YJH prepared the RNA samples, established the miRNA microarray platform and helped draft the manuscript. ZYT and LZ performed the data analysis, performed the target mapping and drafted the manuscript. YJH, ZYT and KT conceived of the study and participated in its design. YXL, LX and HSX participated in its design and helped draft the manuscript. All authors read and approved the final manuscript.
List of p values of neural tissue-specific miRNAs. The average p values of 30 neural specific miRNAs in each specific-expressed tissue versus other tissues by Fisher's test. BS: brain stem; COR: cortex; DRG: dorsal root ganglion; HC: hippocampus; HT: hypothalamus; OB: olfactory bulb; SC: spinal cord.
Target intersection of three databases. The intersection of TargetScan, PicTar and miRanda predicted target genes was shown with regard to 30 neural tissue-specific miRNAs. The intersection (light green color) is defined as the overlapping part among all of the three databases.

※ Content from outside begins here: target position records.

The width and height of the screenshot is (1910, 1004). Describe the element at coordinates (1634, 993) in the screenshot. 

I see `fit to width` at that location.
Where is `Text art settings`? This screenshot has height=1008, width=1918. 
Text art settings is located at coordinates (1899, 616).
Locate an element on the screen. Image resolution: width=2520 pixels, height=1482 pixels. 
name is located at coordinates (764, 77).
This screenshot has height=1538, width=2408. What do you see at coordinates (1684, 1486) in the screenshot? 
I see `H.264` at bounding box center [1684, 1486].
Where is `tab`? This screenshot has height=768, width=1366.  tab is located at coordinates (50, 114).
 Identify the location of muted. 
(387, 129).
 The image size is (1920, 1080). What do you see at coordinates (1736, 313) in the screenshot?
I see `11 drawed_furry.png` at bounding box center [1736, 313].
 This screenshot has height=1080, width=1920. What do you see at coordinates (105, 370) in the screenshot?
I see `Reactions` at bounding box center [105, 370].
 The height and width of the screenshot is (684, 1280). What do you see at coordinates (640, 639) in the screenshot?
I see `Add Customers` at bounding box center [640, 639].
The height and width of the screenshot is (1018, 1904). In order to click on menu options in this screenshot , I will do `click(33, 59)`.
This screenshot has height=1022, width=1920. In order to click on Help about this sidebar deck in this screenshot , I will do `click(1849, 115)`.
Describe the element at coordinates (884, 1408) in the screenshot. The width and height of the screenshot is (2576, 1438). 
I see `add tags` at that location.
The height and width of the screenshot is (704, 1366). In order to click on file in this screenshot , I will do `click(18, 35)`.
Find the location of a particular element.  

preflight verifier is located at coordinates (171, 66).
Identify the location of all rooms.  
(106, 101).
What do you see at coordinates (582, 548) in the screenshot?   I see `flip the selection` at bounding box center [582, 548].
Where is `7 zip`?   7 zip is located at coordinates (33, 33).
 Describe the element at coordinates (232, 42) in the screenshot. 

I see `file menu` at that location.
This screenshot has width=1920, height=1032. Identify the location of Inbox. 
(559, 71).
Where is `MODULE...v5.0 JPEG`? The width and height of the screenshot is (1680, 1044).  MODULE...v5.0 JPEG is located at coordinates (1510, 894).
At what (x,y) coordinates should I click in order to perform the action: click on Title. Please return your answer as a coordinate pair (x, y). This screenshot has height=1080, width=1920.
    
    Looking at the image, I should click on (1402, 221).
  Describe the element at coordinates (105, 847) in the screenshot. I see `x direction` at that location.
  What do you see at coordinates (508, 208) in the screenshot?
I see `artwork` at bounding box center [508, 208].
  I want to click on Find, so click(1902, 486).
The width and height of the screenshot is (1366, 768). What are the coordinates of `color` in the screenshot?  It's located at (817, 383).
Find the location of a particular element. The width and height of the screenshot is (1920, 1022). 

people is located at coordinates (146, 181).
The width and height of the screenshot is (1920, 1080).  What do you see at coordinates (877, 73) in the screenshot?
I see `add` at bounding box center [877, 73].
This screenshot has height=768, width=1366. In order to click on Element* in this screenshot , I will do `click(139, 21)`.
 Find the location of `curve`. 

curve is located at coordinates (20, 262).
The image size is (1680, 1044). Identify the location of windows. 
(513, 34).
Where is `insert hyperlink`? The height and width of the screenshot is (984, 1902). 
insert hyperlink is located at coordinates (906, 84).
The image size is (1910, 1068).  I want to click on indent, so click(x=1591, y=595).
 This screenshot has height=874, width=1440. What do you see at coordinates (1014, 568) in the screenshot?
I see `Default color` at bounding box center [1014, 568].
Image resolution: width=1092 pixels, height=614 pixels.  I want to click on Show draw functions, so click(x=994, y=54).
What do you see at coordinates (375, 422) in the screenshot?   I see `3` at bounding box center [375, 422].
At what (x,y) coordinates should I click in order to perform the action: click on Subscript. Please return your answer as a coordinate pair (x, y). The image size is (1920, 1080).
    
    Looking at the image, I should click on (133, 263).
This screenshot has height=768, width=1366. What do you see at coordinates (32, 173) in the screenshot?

Histogram of p value distribution. 30 non-neural specific miRNAs were randomly selected for 1000 times, their targets were obtained, and they were compared them with the targets of 30 neural specific miRNAs to obtain 1000 p values by hypergeometric test. The distribution of the 1000 p values was shown as a histogram.
List of p values of DRG enriched functions or pathways by random targets. The average p values were obtained by annotating the targets of randomly selected DRG non-specific miRNAs to the functions or pathways enriched by the targets of DRG specific miRNAs by hypergeometric test. P > 0.05 denotes that these functions or pathways were not enriched by chance.
This research was supported by grants from National High-Tech Program "863" (2006AA020704) and National Basic Research Program of China (2006CB910700, 2004CB720103, 2004CB518606, 2003CB715901). Shanghai Science and Technology Commission grant 06XD14219.